*LIST OF TASKS*
(A) In the storm chase account, which town did the chasers pick as their holding spot?
(B) Explain why the storm chase account says things were looking good while the chasers waited for storms to form.
(C) Pick up the storm chase account after its final sentence and continue it.

I drove out to meet my chase partner, Brian Stertz in the evening after chasing the storms in Illinois. Had a restful night's sleep and after getting Brian's wife off to work and dealing with her car issue, we headed out toward our yet-to-be decided target. Would it be Southwest Kansas or an Oklahoma target down near Highway 40? After some discussion and input from several other people, we decided on the southwest Kansas target.
We grabbed take out from the Pizza Inn as we drove through Pratt, Kansas and continued on toward our target. Finally decided on Hugoton, Kansas as our holding spot. Met up with Jeff Piotrowski as we waited for initiation.
Things were looking good as the SPC update outlined the area in a Moderate Risk.
Everyone was hammering the idea of how multiple tornadic supercells would fire. Now the question was, will there be any tornadic storms before sunset?
Storms were late and slow to develop, but by late afternoon into early evening, we watched cells begin to fire in the distance to the northwest of Hugoton.
Other storms fired further north and much further south, but we held tight. The storms grew slowly and by dark, they still had not grown into supercells.

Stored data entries
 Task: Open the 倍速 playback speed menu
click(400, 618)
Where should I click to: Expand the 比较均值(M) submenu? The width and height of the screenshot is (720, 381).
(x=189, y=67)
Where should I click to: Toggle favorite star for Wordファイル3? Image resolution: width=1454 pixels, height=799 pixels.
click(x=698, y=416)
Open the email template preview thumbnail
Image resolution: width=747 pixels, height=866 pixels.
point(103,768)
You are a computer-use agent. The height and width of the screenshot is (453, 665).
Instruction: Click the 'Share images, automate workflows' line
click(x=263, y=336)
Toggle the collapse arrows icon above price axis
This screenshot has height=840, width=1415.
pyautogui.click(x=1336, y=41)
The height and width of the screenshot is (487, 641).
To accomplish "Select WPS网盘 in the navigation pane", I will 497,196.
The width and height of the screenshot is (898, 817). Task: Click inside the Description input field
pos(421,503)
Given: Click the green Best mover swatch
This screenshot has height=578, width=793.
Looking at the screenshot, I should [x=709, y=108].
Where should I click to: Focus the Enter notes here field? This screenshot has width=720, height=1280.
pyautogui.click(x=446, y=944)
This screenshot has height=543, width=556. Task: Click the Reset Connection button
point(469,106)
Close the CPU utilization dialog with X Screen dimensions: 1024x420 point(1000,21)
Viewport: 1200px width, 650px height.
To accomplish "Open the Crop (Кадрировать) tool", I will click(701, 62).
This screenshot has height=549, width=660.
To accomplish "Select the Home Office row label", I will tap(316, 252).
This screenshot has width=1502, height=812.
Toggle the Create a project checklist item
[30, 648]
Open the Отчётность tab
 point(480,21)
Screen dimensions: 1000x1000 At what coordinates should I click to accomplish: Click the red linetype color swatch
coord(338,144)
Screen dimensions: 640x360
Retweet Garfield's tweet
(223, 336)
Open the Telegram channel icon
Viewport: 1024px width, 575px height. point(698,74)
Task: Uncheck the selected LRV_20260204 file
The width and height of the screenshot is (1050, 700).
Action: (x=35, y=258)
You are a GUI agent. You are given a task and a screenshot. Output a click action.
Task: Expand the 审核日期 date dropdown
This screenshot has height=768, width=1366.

*SOLVED TASKS*
(A) They chose Hugoton, Kansas.

(B) Things looked good because the SPC update had outlined the area in a Moderate Risk.

(C)
Disappointing for sure. Now we were stuck chasing storms at night. Eventually, storms erupted in the Oklahoma Panhandle and far southwest Kansas at dark.
It rapidly grew into a line of storms. Within the line, several circulations were seen prompting several tornado warnings. We worked our way east and south, eventually into the Oklahoma Panhandle staying ahead of the line of storms and taking a look under each base.
Lightning was frequent giving us a view of the bases to these storms, but no tornadoes were ever seen.
For a brief time the heavy rain in the line over took us, but we broke free to the east and shortly after a final tornado warning expired, called it a night and found a room for the night in Alva, Oklahoma.
The system was out of phase with strong shear and too much cold air plowing into western Kansas in addition to a strong cap in place.